Beruhigung:Der Schrei nach Stille

Was tun, wenn Babys sich nicht besänftigen lassen? Zu Besuch in der Berliner Schreiambulanz

Die Welt gerinnt zu einem Schrei. Das Becken wölbt sich, der Bauch krampft sich zusammen, die Arme rudern in der Luft, die Muskeln werden hart wie Stahlseile. Für Gisa Basdorf (Name geändert) gehört das zum Alltag. Tag für Tag befallen Schreiattacken den kleinen Körper ihrer drei Wochen alten Maya. Seit ihrer Geburt schreit Maya stundenlang, immer wieder, lässt sich nicht beruhigen. Einmal fuhr Gisa Basdorf verzweifelt mit ihrer Tochter ins Krankenhaus. Doch die Ärzte zuckten nur mit den Schultern. Dreimonatskoliken vielleicht. Als sich ein Anfall auf acht Stunden ausdehnte, hielt sie es nicht mehr aus. "Es half nichts mehr, kein Rumtragen, kein Wiegen, nicht mal für ein paar Sekunden." Die Hebamme riet ihr, zur Schreiambulanz zu gehen.

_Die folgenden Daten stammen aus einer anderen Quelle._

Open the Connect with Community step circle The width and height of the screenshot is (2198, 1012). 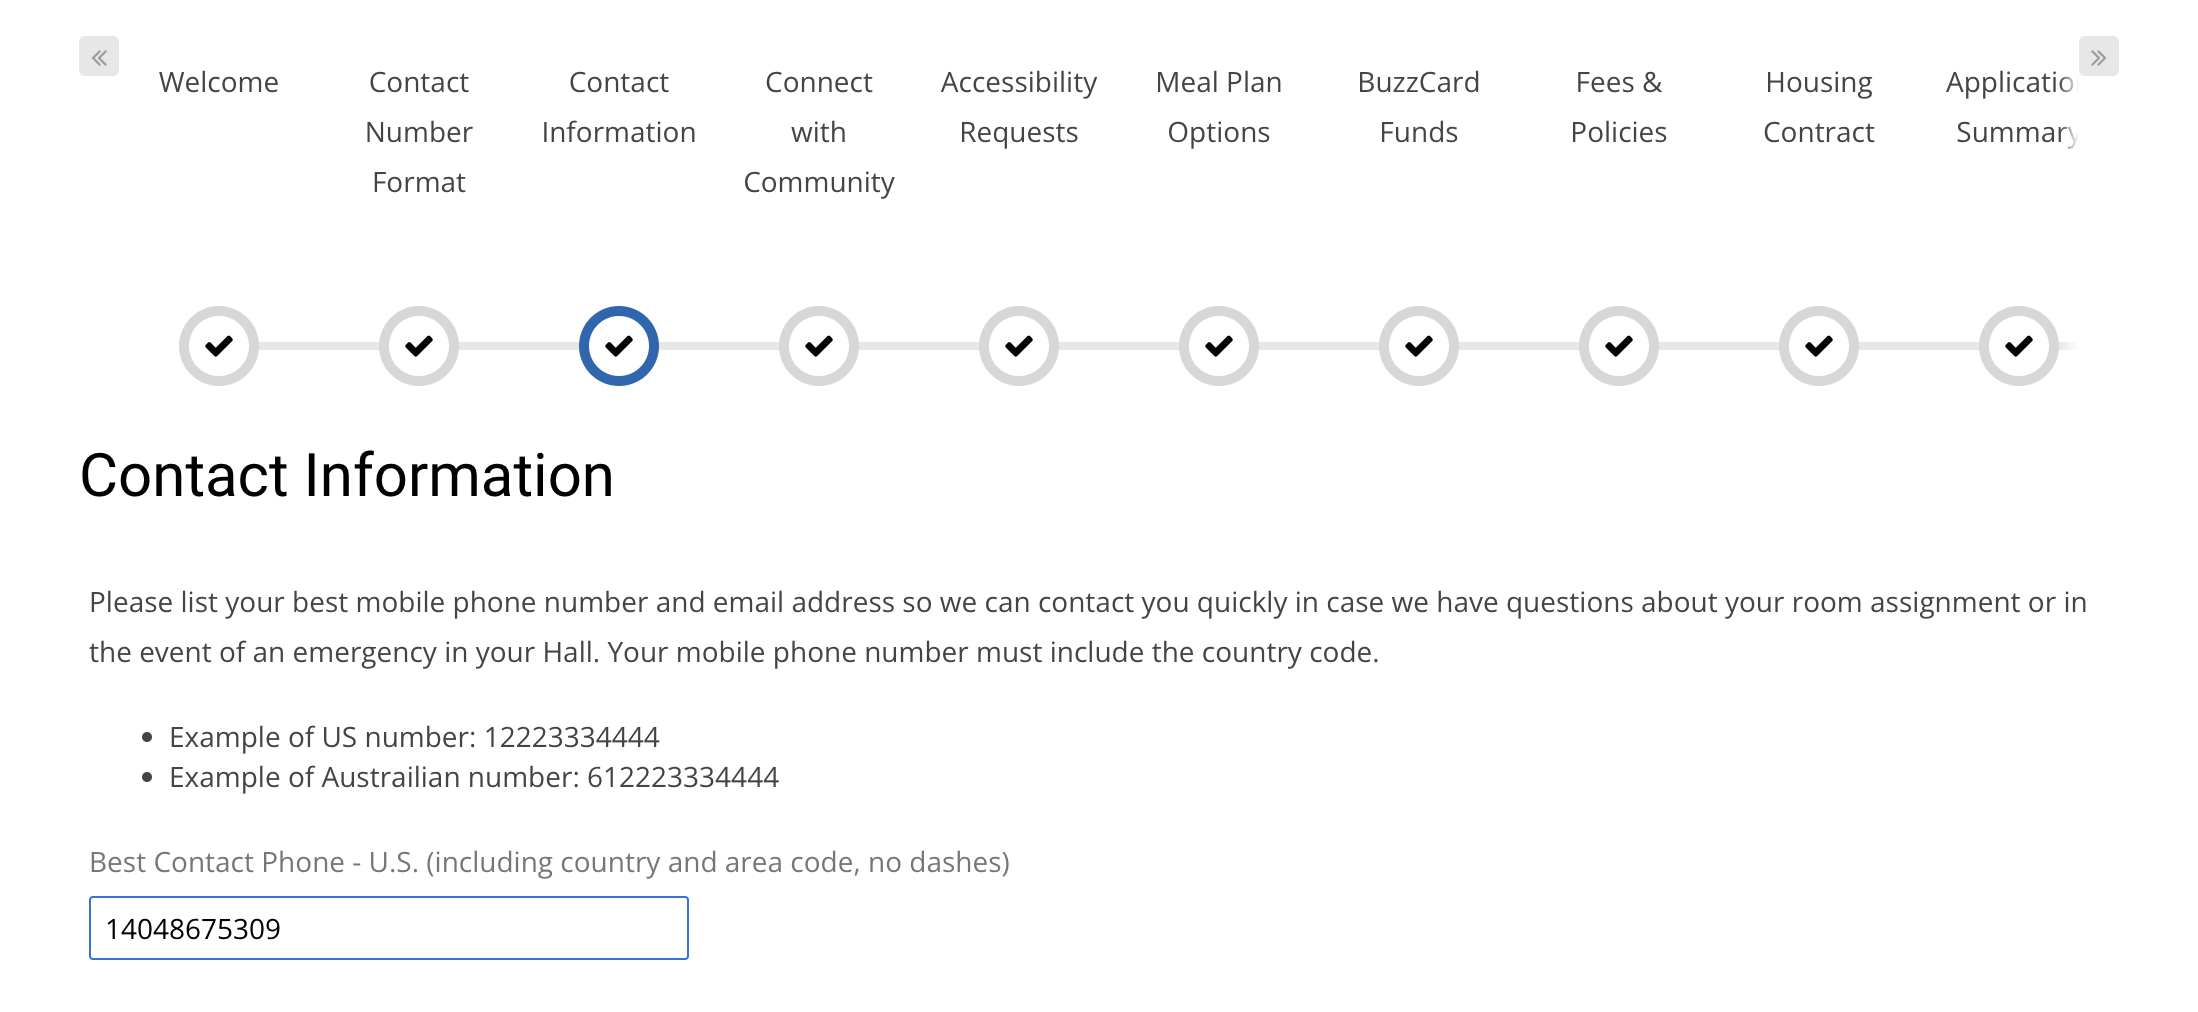point(819,346)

Beruhigung: Nicht jedes Baby ist brav und ruhig

Nicht jedes Baby ist brav und ruhig

(Foto: Foto: DPA)

Ich wollte einfach, dass mir jemand hilft

Ein Industriegebäude in der Osloer Straße, Berlin-Wedding. Gisa und ihr Mann Marco sitzen auf einer Matratzenlandschaft, in der Babyschale schaukelt Maya, ruhig und ernst, wie ein Engel im Wind. Gerd Poerschke kennt das schon: "Der Vorführeffekt". Seit mehr als drei Jahren betreut der Psychologe und Körpertherapeut verzweifelte Eltern in der Berliner Schreibaby-Ambulanz. Hier können sie anrufen, sich telephonisch beraten lassen oder einen Termin machen. Im Notfall gibt es auch Hausbesuche.

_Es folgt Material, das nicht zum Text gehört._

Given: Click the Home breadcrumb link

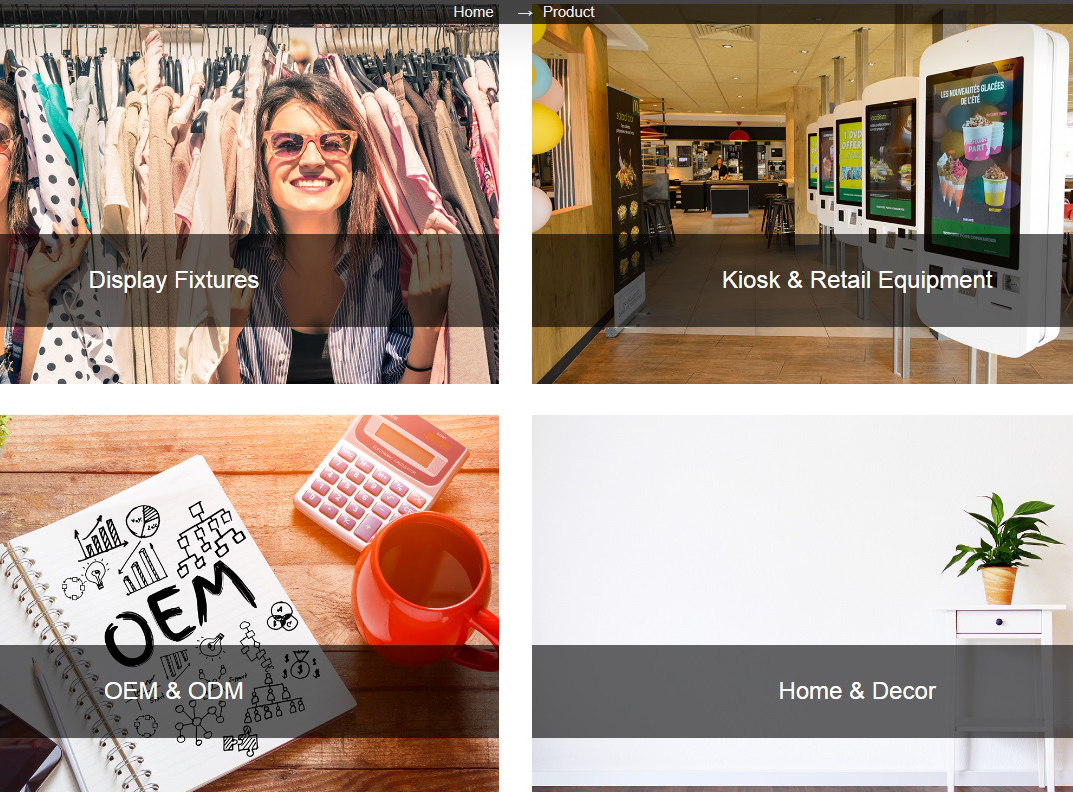Looking at the screenshot, I should tap(473, 12).
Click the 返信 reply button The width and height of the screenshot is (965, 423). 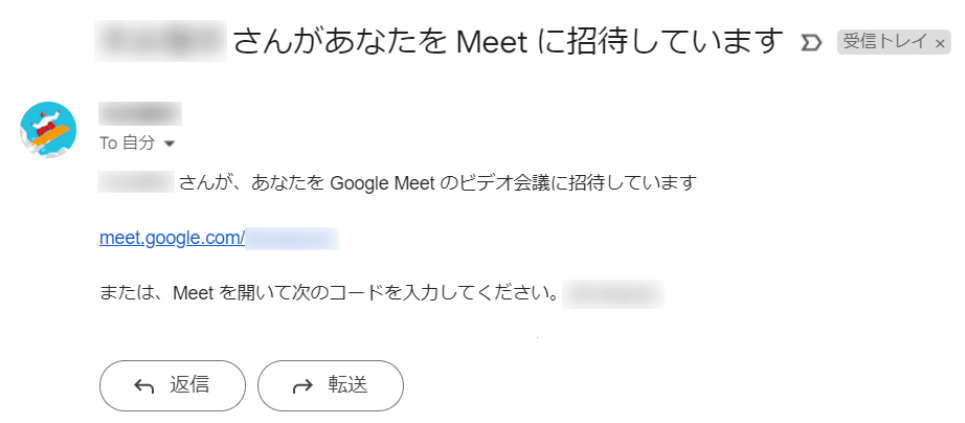click(172, 385)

Als Gisa Basdorf vor einer Woche in der Ambulanz anrief, kam gleich eine Kollegin von Poerschke vorbei. "Wir waren einfach zu fertig, um das Haus zu verlassen", sagt Basdorf. "Ich hab nichts erwartet, ich wollte einfach, dass mir jemand hilft". Eineinhalb Stunden lang sprach die Kollegin mit Basdorf, massierte das Kind, trug es herum, machte Mut.

"Schreibabys sind eine Wahnsinnsbelastung für die Eltern", sagt Poerschke. "Zunächst ist es ganz wichtig, dass sie sich mal alles von der Seele reden und Druck ablassen können." Zumal die Umgebung es den Eltern alles andere als leicht macht. Oft hagelt es gute Ratschläge, nicht selten gibt es unterschwellige Vorwürfe, fast nie bietet jemand konkrete Entlastung an. Zum Beispiel mal eine Stunde das schreiende Baby betreuen, damit sich die Eltern ausruhen können.

"Das Schreien von Babys ist so angelegt, dass es einen Alarmzustand beim Gegenüber auslöst", sagt Poerschke. "Das hält kein Mensch länger aus. Auch ich kann diese Arbeit nicht mehr als vier Stunden am Tag machen. Es ist ganz normal, dass auch Eltern Aggressionen entwickeln, manchmal haben sie sogar Gewaltphantasien." Wichtig sei es, die Eltern von Schuldvorwürfen zu entlasten und positives Verhalten zu unterstützen.